By Joe Simnacher The Dallas Morning News
Monday, May 1, 2006

Helen Natalie Jacobs Strauss was a mainstay of her family for more than 64 years.

 She helped raise three children as the supportive wife of Robert S. Strauss, a founding partner of the Dallas law firm Akin, Gump, Strauss, Hauer & Feld. Mr. Strauss is also a former chairman of the Democratic National Committee and former ambassador to the Soviet Union.

 Mrs. Strauss, 87, died Saturday of natural causes at her home in Washington, D.C.

 A memorial service will be at 2 p.m. Monday at Sparkman/Hillcrest Funeral Home in Dallas. She will be buried in Hillcrest Memorial Park.

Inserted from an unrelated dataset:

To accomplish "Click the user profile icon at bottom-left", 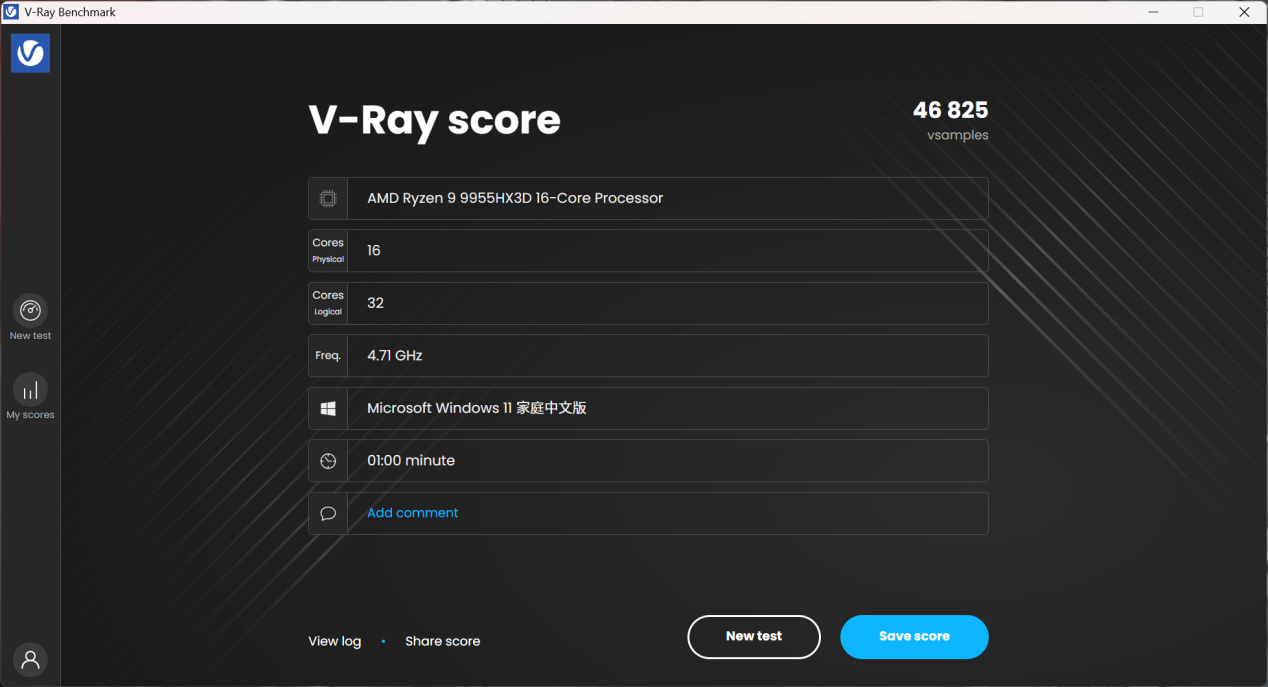I will (30, 659).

 "She was a warm and caring person and a very supportive person," said her son, Robert A. Strauss Jr. of Tucson, Ariz. "She was very supportive of my father, all throughout her life."

Mrs. Strauss was often at her husband's side during his long career, which included being counselor and confidant to former presidents Jimmy Carter, Ronald Reagan and George H.W. Bush.

In 1973 alone, Mrs. Strauss was present for a major portion of the 75,000 miles her husband traveled during his first year as chairman of the Democratic National Committee. 

In Dallas, Mrs. Strauss was on the board of Hope Cottage and was a member of the Dallas Woman's Club.

"Aunt Helen distinguished herself as a devoted wife and mother, and that is how she probably would like to be remembered," said her niece, Nancy Strauss Halbreich. "However, to Uncle Bob, she was much more than a wife. She was his best friend, soul mate and life partner, and Uncle Bob trusted Aunt Helen's judgment implicitly. She was, in fact, his closest confidante."

Born in Columbus, Ohio, Mrs. Strauss moved with her family as a child to Dallas, where her father, Leslie L. Jacobs, was executive vice president of Pollock Paper Co.


She was a graduate of The Hockaday School and attended Wellesley College in Wellesley, Mass. She received her bachelor's degree from the University of Texas at Austin, where she was a member of Alpha Epsilon Phi sorority.

Mrs. Strauss met her husband-to-be shortly after she transferred to UT in 1936. They married in Dallas in May 1941.

The couple lived in Dallas and in the Midwest when Mr. Strauss was with the FBI, their son said. In recent years, Mr. and Mrs. Strauss had homes in Dallas and Washington.

In addition to her husband and son, Mrs. Strauss is survived by another son, Richard C. Strauss of Dallas; a daughter, Susan Breen of Dallas; seven grandchildren and five great-grandchildren. Theodore H. Strauss of Dallas is her brother-in-law.